*** Opening RECORDS TO USE ***
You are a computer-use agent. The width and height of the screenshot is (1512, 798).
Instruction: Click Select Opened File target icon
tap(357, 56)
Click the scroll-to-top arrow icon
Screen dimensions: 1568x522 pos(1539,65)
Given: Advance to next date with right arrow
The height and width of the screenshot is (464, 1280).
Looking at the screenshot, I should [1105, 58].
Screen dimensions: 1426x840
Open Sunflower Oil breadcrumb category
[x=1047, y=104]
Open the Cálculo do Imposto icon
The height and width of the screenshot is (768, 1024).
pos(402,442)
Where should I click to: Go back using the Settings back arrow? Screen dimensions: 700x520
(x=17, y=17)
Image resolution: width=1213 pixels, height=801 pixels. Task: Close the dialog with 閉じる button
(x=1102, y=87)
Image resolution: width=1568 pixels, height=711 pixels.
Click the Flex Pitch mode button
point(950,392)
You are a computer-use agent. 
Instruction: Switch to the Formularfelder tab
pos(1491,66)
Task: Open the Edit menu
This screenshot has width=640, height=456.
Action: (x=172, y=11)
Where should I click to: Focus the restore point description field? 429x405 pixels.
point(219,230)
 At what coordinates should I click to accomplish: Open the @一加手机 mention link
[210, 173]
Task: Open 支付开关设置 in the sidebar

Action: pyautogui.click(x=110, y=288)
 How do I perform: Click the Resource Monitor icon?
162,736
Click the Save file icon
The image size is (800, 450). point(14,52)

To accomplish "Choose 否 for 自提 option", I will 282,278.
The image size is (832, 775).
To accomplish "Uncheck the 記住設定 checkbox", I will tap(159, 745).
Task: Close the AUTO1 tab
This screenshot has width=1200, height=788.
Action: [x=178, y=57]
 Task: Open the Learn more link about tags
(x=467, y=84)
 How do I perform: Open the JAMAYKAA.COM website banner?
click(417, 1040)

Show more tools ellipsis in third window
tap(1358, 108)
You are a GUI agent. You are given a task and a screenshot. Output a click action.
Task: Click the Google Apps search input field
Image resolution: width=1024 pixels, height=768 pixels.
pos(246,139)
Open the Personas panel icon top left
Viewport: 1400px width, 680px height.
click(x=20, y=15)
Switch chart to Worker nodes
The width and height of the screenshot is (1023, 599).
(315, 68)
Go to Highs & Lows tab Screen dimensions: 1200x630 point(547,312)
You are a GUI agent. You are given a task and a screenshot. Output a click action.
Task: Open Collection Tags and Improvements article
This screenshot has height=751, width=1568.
*** Closing RECORDS TO USE ***
Could you retype each record exactly as it appears?

You are a computer-use agent. The width and height of the screenshot is (1512, 798).
Instruction: Click Select Opened File target icon
tap(357, 56)
Click the scroll-to-top arrow icon
Screen dimensions: 1568x522 pos(1539,65)
Given: Advance to next date with right arrow
The height and width of the screenshot is (464, 1280).
Looking at the screenshot, I should [1105, 58].
Screen dimensions: 1426x840
Open Sunflower Oil breadcrumb category
[x=1047, y=104]
Open the Cálculo do Imposto icon
The height and width of the screenshot is (768, 1024).
pos(402,442)
Where should I click to: Go back using the Settings back arrow? Screen dimensions: 700x520
(x=17, y=17)
Image resolution: width=1213 pixels, height=801 pixels. Task: Close the dialog with 閉じる button
(x=1102, y=87)
Image resolution: width=1568 pixels, height=711 pixels.
Click the Flex Pitch mode button
point(950,392)
You are a computer-use agent. 
Instruction: Switch to the Formularfelder tab
pos(1491,66)
Task: Open the Edit menu
This screenshot has width=640, height=456.
Action: (x=172, y=11)
Where should I click to: Focus the restore point description field? 429x405 pixels.
point(219,230)
 At what coordinates should I click to accomplish: Open the @一加手机 mention link
[210, 173]
Task: Open 支付开关设置 in the sidebar

Action: pyautogui.click(x=110, y=288)
 How do I perform: Click the Resource Monitor icon?
162,736
Click the Save file icon
The image size is (800, 450). point(14,52)

To accomplish "Choose 否 for 自提 option", I will 282,278.
The image size is (832, 775).
To accomplish "Uncheck the 記住設定 checkbox", I will tap(159, 745).
Task: Close the AUTO1 tab
This screenshot has width=1200, height=788.
Action: [x=178, y=57]
 Task: Open the Learn more link about tags
(x=467, y=84)
 How do I perform: Open the JAMAYKAA.COM website banner?
click(417, 1040)

Show more tools ellipsis in third window
tap(1358, 108)
You are a GUI agent. You are given a task and a screenshot. Output a click action.
Task: Click the Google Apps search input field
Image resolution: width=1024 pixels, height=768 pixels.
pos(246,139)
Open the Personas panel icon top left
Viewport: 1400px width, 680px height.
click(x=20, y=15)
Switch chart to Worker nodes
The width and height of the screenshot is (1023, 599).
(315, 68)
Go to Highs & Lows tab Screen dimensions: 1200x630 point(547,312)
You are a GUI agent. You are given a task and a screenshot. Output a click action.
Task: Open Collection Tags and Improvements article
This screenshot has height=751, width=1568.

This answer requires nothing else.